Now, you're probably wondering something. What, exactly, was going on there with me and Peace? I'd chatted with her in the diner and she'd freaked me out a little. I'd met her in a darkened wood and she'd freaked me out a lot. These are not circumstances that generally lead to huddling together on a sun-warmed car bonnet, with her holding my hand and flirting with me (not that I, Britain's Miss Oblivious, realised).
But here I was, easily chatting about my adventures with the girl who, for all I knew, was my chief suspect. Suddenly, since we'd hugged, really, there was something between us, some secret communication. She was both alien and familiar, uncharted territory that was nonetheless enticingly familiar, like the curving trail I follow up Misery Hill. My breath grows short again, and I pant in my mask. My heart hammers with exertion. But I don't care. I am almost there.
The Sun has dropped behind the mountain. I am in cold shadow.
I grit my teeth and take measure. A hundred meters away, the mountain ends and the sky begins. Where they meet, a black object is suspended. Indistinct figures mill about it. One detaches and comes down to greet me. So close, now. As I struggle upward my heavy feet crunch through the crust, but she keeps pace atop the snow alongside me, grave and attentive until my story ends.

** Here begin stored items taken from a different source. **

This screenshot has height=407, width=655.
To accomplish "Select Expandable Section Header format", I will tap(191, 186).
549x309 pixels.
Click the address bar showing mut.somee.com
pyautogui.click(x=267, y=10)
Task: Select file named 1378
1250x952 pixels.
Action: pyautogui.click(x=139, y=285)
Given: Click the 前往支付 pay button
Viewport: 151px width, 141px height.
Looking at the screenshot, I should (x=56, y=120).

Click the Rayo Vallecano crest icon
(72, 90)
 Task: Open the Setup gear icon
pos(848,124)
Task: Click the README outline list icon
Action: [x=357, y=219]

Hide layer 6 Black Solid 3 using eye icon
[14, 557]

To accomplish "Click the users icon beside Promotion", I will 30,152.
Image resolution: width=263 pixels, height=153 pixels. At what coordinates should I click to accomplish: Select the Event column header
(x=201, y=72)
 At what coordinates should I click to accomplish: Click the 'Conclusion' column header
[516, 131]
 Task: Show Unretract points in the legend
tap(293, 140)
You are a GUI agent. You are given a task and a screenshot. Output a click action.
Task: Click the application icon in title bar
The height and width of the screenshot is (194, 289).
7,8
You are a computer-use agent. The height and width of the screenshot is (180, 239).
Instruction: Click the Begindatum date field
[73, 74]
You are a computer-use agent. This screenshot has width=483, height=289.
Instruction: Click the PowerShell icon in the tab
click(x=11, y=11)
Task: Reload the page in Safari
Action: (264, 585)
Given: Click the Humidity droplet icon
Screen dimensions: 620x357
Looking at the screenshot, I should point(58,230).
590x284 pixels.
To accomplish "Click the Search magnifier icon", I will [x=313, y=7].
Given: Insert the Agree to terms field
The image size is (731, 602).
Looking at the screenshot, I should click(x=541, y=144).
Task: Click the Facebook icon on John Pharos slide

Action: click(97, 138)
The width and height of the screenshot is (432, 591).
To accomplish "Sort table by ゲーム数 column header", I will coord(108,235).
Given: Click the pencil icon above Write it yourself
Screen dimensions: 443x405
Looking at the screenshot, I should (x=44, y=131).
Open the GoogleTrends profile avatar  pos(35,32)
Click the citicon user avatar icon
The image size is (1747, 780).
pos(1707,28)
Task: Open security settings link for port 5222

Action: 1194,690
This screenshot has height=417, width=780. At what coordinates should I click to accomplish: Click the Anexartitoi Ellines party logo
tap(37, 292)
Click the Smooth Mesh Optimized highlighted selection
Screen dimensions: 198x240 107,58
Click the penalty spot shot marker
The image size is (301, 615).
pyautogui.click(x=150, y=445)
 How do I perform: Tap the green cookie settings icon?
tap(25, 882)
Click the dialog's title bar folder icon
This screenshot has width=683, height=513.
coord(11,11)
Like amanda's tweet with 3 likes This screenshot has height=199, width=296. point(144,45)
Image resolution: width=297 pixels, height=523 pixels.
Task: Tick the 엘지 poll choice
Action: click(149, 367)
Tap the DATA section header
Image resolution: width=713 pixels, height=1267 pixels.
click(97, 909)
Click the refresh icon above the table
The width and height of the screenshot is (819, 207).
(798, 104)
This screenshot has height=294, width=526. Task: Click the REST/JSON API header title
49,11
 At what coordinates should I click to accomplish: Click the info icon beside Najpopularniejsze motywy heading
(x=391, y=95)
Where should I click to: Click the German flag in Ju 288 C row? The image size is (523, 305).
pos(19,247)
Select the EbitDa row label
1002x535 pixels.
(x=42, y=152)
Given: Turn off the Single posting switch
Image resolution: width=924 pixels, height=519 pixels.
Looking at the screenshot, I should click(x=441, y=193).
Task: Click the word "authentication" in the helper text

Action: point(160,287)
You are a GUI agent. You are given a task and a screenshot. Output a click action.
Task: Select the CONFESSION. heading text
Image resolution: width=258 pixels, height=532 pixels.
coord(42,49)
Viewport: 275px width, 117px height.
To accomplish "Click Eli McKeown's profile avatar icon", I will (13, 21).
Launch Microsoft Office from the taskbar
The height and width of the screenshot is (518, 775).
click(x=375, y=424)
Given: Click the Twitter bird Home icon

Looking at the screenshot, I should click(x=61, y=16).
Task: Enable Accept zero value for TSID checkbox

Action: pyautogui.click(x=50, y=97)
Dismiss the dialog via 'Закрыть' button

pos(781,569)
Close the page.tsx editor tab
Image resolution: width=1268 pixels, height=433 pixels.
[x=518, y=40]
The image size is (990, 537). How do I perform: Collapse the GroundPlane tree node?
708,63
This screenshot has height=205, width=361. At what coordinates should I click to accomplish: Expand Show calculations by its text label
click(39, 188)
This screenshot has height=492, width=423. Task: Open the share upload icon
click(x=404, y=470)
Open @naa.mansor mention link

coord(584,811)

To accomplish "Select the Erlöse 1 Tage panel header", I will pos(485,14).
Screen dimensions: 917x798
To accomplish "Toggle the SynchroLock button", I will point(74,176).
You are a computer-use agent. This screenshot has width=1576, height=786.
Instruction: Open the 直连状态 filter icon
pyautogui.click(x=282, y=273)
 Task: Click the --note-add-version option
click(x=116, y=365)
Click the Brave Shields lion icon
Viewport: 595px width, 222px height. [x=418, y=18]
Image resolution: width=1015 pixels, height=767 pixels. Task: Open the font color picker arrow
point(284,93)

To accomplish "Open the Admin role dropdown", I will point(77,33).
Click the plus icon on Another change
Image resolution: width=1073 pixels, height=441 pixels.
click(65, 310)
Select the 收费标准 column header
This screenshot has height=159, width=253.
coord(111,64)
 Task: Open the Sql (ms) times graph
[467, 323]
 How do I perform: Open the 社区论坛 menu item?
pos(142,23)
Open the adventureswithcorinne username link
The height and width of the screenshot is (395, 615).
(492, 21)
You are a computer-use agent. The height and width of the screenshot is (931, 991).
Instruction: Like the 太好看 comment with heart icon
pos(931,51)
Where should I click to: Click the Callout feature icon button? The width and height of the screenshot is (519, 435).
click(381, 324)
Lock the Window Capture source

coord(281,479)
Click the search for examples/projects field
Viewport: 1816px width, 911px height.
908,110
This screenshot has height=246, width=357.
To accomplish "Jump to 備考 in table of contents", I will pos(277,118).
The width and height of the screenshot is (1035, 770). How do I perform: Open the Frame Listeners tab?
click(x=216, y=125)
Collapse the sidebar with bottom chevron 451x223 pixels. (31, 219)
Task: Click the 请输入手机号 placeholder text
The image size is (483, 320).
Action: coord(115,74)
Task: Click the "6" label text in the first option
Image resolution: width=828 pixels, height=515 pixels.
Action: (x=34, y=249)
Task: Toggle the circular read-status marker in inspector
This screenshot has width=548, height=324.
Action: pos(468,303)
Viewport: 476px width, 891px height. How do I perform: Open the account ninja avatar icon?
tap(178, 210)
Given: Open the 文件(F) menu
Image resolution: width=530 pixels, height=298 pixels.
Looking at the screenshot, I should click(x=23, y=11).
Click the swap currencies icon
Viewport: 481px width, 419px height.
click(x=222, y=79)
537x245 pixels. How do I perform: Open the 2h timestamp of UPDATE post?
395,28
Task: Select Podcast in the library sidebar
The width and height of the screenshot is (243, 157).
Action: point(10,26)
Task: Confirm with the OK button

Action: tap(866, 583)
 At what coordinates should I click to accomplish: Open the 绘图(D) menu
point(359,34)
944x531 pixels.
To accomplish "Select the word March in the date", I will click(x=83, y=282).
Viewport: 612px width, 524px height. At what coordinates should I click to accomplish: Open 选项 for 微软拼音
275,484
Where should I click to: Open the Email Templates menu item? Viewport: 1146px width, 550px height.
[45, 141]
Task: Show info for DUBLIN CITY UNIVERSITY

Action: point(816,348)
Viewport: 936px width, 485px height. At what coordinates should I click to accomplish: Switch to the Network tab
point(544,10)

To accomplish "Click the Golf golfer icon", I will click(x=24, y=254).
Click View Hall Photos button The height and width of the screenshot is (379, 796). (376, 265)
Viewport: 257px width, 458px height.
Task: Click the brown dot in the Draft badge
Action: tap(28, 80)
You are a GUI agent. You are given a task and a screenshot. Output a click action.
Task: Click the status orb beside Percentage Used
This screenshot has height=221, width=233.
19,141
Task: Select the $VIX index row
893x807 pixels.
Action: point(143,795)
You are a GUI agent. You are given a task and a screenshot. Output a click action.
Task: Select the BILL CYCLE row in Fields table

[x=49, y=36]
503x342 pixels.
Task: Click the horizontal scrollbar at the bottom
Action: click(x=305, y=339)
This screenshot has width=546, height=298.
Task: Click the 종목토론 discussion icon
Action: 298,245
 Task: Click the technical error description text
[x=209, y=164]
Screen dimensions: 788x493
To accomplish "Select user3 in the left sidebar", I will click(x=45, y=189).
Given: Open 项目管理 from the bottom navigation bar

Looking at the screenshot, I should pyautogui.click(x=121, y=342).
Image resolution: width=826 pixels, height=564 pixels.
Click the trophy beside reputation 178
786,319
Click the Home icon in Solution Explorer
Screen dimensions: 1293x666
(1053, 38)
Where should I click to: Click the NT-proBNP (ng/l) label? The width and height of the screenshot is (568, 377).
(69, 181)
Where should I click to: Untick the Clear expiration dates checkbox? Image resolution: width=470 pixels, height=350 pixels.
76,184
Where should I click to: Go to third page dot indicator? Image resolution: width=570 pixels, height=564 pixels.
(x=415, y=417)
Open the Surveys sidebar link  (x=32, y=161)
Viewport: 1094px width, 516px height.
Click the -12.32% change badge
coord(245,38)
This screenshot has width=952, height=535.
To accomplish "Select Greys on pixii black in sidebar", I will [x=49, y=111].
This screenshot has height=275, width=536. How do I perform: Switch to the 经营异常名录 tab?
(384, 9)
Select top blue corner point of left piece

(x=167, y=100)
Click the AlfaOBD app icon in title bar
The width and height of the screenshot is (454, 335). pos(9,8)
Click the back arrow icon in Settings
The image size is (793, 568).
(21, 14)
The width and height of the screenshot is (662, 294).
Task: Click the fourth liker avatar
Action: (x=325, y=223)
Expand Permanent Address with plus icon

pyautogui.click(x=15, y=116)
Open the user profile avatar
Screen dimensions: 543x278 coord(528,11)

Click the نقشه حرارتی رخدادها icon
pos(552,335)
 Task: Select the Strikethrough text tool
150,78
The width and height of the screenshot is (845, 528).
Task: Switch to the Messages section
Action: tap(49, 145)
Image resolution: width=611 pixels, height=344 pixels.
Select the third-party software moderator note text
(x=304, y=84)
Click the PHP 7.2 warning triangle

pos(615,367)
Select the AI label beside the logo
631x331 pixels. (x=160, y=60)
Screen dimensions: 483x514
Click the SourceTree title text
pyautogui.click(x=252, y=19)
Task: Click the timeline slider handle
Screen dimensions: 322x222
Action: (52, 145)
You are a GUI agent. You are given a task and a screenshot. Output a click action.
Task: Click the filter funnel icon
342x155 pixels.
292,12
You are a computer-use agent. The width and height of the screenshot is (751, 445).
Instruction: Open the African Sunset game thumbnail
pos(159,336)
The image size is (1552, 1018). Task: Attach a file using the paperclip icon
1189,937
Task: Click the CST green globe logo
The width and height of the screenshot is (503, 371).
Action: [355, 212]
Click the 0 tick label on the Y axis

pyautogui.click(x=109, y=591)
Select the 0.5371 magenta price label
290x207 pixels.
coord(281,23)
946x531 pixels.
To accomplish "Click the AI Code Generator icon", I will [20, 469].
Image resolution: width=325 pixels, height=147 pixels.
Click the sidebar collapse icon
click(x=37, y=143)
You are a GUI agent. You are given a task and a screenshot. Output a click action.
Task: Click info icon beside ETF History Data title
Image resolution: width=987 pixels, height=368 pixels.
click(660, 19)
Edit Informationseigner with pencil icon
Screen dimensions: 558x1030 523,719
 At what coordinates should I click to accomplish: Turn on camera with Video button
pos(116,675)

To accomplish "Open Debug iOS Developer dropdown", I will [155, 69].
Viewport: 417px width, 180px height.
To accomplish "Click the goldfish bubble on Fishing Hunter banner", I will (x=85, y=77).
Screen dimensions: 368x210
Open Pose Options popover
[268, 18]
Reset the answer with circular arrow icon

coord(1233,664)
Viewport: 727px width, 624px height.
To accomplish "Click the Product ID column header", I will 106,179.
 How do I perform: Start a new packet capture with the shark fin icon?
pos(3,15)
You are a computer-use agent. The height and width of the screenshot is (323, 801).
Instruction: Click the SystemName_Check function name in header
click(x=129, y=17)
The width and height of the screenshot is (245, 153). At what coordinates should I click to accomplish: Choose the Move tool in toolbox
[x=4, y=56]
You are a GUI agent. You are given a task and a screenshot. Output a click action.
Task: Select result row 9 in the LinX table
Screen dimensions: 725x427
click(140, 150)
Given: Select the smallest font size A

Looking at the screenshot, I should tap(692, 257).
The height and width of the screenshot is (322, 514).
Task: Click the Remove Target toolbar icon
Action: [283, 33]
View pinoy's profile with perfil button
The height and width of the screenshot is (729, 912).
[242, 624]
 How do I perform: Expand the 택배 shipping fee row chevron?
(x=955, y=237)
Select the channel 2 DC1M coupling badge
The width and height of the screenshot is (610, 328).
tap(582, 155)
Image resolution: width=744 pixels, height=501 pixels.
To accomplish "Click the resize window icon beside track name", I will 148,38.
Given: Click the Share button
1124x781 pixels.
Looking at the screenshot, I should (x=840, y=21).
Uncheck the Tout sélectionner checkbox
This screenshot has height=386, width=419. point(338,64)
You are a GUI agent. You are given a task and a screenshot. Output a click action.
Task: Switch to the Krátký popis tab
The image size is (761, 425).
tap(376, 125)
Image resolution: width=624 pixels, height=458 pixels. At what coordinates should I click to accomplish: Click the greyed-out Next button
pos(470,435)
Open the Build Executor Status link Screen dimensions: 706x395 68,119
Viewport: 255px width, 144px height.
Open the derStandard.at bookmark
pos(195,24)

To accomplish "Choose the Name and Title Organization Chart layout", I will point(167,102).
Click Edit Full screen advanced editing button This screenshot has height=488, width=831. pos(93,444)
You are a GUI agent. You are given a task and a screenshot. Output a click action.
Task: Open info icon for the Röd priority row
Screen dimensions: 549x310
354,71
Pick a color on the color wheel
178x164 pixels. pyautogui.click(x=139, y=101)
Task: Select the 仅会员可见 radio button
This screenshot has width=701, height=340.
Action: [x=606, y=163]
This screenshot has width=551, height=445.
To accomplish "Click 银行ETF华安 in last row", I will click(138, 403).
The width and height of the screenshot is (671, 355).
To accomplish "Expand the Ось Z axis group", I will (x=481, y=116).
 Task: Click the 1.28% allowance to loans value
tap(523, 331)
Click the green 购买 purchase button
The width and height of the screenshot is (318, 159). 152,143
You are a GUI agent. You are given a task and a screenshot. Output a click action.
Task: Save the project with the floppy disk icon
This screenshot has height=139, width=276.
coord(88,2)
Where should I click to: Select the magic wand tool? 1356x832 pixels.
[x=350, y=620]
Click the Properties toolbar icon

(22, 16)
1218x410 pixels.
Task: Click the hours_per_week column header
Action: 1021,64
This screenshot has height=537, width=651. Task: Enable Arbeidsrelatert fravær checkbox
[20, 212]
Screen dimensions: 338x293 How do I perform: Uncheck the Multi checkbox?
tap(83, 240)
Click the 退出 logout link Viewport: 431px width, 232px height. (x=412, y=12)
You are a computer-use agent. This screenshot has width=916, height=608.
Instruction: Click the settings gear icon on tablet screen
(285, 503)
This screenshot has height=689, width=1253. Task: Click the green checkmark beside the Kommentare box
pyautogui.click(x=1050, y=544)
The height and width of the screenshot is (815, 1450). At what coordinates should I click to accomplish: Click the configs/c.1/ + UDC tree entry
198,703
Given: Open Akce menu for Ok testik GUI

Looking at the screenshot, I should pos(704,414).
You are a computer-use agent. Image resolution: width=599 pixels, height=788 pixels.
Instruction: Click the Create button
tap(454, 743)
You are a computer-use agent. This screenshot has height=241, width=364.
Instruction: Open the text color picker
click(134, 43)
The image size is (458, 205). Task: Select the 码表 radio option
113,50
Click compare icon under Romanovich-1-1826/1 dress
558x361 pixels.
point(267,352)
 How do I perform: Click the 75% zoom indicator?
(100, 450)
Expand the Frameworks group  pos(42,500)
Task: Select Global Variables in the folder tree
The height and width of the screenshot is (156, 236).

'I am Luuna'. I can't believe I said that,' she said. 'The last thing I remember is seeing Gamma outside the diner after work. Then I woke up in bed this morning with mom asleep in a chair beside me. Hey, is that jacket warm? What's it called?'
'Puffa-jacket. Yeah, it's warm.'
'I've always wanted a leather one, but mom says she wouldn't be caught dead wearing one.'
'I used to be in a pretty cold place. I don't really need this. You can wear it, if you want.' I started to shrug off my jacket when Sally called, 'Come and get it, ladies! It's not getting any warmer!'
As we swept past into the warm house, Sally held the door. Her expression, I remember thinking, was bittersweet, like reuniting with a dear old friend at a funeral.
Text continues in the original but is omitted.